Where the Streets are Reclaimed

There was some news coming out of my hometown this weekend. Oakland Mayor Libby Schaaf instituted a ban on nighttime protests in response to Sunday’s #SayHerName protest.

Mayor Schaaf argued that “there have been no changes to any city policy or enactment of any new ordinances in any way to prohibit peaceful protests,” however, it seems clear that this is a novel interpretation or implementation of city laws.

After night fall, Oakland Police Officers will “block demonstrators from marching in the streets.”

This, despite the fact that “Oakland crowd control policy specifically states that OPD will facilitate marches in the street regardless of whether a permit has be obtained as long as it’s feasible to do so.”

Of course, since its implementation, there have been protests every night as citizens peacefully test the limits of the new regulations.

Now, too be fair, Mayor Schaaf is in a difficult position. She was harshly criticized at the beginning of the month for the vandalism which occurred at Oakland’s May day protest.

And I don’t imagine Oakland to be a city where keeping demonstrations peaceful is easy. Oakland has long been known for its riots – for social justice and Raider’s games alike.

Some of that reputation is overblown racism from the wealthier side of the bay – but as an Oaklander myself, I have to admit, even riots make me a little proud.

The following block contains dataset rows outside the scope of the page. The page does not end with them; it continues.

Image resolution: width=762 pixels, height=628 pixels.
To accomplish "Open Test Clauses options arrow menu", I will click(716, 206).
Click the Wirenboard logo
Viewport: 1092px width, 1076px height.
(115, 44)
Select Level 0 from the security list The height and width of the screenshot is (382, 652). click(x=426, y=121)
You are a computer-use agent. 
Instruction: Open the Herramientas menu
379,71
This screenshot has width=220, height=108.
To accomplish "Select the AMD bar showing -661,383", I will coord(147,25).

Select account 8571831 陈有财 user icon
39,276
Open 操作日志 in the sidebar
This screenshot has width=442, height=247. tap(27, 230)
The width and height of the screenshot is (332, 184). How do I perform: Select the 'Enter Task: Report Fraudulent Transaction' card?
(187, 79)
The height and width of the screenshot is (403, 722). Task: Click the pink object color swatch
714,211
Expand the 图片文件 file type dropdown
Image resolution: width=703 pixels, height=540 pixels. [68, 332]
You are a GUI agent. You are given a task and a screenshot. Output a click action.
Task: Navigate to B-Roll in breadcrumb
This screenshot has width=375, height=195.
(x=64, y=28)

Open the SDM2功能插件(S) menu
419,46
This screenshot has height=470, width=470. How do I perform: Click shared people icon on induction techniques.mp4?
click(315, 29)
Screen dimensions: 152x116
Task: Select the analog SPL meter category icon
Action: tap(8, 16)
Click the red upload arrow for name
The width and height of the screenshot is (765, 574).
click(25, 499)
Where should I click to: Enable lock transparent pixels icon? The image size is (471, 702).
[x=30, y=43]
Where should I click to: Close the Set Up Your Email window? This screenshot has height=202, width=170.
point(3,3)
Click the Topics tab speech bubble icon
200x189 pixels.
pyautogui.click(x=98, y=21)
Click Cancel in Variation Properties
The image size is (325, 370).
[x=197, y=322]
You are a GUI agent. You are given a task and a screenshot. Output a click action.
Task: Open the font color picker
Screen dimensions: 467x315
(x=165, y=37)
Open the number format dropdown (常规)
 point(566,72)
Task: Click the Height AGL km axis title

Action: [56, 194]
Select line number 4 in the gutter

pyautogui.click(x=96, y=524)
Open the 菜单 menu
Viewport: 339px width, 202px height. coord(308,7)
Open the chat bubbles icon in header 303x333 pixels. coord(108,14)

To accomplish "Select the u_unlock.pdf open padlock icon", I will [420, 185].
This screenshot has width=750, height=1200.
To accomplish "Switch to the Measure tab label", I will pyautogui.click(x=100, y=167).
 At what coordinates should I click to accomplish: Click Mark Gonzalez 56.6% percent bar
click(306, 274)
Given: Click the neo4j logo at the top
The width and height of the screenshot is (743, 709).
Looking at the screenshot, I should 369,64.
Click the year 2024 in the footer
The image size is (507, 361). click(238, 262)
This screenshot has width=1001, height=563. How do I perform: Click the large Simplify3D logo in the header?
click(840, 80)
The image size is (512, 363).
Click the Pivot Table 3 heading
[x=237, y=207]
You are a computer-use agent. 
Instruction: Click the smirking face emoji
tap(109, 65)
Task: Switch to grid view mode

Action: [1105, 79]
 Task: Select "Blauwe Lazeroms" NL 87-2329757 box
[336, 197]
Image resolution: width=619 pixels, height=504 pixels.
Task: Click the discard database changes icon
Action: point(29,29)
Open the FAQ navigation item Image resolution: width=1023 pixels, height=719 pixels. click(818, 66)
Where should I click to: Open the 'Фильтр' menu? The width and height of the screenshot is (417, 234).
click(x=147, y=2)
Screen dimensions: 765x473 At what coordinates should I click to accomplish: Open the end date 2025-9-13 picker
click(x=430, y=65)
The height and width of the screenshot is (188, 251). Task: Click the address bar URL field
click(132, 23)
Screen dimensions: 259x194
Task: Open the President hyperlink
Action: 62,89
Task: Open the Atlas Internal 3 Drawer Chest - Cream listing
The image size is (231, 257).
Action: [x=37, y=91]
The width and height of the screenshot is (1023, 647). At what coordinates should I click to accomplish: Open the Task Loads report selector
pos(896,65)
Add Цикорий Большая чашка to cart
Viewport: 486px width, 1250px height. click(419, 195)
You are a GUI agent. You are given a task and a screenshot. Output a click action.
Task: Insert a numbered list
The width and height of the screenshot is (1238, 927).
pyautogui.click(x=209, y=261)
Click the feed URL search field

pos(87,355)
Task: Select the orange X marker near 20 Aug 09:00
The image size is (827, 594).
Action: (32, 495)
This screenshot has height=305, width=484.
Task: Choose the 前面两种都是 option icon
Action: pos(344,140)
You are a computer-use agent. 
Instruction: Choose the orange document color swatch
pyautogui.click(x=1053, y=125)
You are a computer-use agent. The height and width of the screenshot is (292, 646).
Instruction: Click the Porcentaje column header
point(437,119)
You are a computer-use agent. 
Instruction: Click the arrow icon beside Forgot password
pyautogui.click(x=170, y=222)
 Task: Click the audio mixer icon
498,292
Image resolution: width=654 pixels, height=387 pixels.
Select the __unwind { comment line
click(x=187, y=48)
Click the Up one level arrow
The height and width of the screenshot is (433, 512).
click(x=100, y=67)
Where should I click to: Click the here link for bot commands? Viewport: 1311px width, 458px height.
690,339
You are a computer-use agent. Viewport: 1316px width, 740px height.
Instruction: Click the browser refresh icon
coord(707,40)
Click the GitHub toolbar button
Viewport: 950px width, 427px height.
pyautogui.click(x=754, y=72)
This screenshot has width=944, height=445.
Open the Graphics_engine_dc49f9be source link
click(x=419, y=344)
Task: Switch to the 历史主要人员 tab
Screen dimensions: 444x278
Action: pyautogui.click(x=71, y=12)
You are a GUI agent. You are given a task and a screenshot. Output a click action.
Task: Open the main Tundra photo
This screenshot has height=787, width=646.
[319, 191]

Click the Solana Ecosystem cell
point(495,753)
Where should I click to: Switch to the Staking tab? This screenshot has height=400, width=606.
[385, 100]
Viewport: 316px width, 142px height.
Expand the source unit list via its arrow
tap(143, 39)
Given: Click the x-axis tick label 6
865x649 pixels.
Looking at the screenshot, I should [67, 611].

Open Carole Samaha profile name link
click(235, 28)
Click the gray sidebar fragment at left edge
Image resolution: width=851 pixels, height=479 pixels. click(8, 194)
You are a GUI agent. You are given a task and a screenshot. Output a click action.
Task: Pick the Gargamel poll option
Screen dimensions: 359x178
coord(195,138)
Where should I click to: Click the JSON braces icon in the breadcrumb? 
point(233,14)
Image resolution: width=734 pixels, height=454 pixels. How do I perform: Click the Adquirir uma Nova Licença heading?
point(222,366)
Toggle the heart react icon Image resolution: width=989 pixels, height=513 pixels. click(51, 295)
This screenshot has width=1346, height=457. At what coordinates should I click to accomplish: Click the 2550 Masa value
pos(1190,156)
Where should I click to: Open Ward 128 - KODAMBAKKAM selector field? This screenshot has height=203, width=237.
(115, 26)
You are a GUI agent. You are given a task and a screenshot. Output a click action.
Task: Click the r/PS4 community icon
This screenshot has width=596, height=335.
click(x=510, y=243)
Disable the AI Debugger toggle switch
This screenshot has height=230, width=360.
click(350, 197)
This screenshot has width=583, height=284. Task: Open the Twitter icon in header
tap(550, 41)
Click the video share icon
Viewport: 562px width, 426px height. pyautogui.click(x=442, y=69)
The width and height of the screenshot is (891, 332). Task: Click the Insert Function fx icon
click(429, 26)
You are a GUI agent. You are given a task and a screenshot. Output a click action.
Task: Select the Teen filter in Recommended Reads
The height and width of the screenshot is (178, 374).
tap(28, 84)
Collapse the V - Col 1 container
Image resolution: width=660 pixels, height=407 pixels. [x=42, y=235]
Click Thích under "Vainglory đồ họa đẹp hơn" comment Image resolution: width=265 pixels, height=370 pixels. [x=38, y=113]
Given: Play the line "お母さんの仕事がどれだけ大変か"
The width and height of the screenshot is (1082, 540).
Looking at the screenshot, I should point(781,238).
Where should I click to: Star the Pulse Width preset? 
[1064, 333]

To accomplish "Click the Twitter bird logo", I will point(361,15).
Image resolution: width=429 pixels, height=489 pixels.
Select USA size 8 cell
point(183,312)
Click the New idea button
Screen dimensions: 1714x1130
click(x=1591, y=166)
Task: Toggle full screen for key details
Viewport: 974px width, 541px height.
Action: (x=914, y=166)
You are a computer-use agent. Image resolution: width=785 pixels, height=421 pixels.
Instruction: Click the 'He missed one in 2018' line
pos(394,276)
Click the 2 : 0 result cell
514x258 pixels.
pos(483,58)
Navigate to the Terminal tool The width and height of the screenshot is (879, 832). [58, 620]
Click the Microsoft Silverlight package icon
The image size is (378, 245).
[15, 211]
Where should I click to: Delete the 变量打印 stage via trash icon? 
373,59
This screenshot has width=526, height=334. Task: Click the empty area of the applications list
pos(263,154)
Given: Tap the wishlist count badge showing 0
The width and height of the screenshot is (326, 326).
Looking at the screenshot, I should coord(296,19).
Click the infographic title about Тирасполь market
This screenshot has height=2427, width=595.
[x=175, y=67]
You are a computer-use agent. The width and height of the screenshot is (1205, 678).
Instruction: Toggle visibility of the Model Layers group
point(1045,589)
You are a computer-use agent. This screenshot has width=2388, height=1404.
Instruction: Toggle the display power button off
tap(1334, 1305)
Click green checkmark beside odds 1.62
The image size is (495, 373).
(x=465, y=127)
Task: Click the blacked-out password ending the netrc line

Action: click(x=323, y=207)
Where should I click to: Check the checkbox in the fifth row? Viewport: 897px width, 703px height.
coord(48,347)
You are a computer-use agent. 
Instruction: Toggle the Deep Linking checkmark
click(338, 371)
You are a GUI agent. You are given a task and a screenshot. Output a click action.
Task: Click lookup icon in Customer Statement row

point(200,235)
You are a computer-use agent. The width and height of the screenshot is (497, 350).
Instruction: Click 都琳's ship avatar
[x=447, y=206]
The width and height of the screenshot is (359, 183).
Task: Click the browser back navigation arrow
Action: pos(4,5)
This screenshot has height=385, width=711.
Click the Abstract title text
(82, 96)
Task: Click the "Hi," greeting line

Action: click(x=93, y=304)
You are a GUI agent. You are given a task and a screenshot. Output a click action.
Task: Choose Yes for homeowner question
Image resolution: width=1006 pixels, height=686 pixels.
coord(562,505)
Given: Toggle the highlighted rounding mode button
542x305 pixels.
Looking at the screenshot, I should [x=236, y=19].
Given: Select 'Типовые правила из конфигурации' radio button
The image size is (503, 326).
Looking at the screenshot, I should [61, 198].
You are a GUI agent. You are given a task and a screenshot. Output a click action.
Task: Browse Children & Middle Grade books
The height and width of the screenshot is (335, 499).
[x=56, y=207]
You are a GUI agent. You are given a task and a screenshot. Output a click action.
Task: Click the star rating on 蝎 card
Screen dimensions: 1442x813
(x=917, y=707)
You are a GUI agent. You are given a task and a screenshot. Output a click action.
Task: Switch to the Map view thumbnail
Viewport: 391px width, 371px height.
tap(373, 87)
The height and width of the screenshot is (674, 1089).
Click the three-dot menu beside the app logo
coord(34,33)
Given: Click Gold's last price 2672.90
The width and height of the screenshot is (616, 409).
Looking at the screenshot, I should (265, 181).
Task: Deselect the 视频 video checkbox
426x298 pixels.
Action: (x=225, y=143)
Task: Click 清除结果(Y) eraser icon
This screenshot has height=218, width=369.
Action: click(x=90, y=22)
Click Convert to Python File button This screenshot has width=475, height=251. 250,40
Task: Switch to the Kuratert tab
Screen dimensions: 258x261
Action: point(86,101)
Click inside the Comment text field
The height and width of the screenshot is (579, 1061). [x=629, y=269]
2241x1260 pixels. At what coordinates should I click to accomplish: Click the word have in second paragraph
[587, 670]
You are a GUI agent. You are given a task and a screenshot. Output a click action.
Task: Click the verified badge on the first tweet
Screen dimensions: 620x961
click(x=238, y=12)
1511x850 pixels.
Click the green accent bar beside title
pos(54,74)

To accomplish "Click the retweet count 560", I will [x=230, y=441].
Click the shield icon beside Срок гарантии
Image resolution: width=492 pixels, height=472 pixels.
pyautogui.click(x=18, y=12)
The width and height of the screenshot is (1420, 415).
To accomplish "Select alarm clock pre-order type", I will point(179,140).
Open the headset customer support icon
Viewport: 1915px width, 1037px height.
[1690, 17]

So, reasonable or not, the city government sees two possible actions: minimally impinge on protestors rights, risking significant property damage, OR minimally impinge on property-owners rights, ensuring the safety of homes and businesses but restricting the freedom of protesters.

From that point of view, I’d expect most city officials to go with the property-owners. The first responsibility of any government is to ensure the safety of its citizens and their belongings. Justice will almost always take a back seat to that.

I see similar logic coming out of Baltimore and other cities – when a portion of the population turns to looting and vandalism, best impose a curfew. Keep the law abiding citizens out of the way, and clean up the trouble makers. That’s the best solution for the folks who don’t want any trouble.

In someways, that approach is not dissimilar to the shutdown of Boston which occurred following the 2013 marathon bombing. Police were searching for a suspect, a lot was uncertain, and they asked the rest of us to stay out of the way while they got their work done. Seems reasonable.

There’s just one thing: perusing a man who set bombs off across the city – even hurling explosives at police as they fled – is not the same thing as protecting a city from itself.

These are Oaklanders out on the street protesting. These are Baltimoreans and New Yorkers, and folks from Ferguson.

Whose streets? They chant. Our streets.

These are our streets.

I’m not convinced the problem is really a zero-sum game as it’s been laid to to be. Does it really come down to a choice of restricting freedom for protestors or restricting rights of property owners? Are those really the only choices we have?

That implies that government’s role is primarily to protect the rights of the majority. That whenever conflict arises, it is the minority who must suffer. It’s James Madison’s fear of factions all over again.

Our government was designed to prevent this.

But perhaps it could do a better job. Perhaps too often the rights of the minority are subjugated to the rights of the majority.

Indeed, they are – that’s why we protest.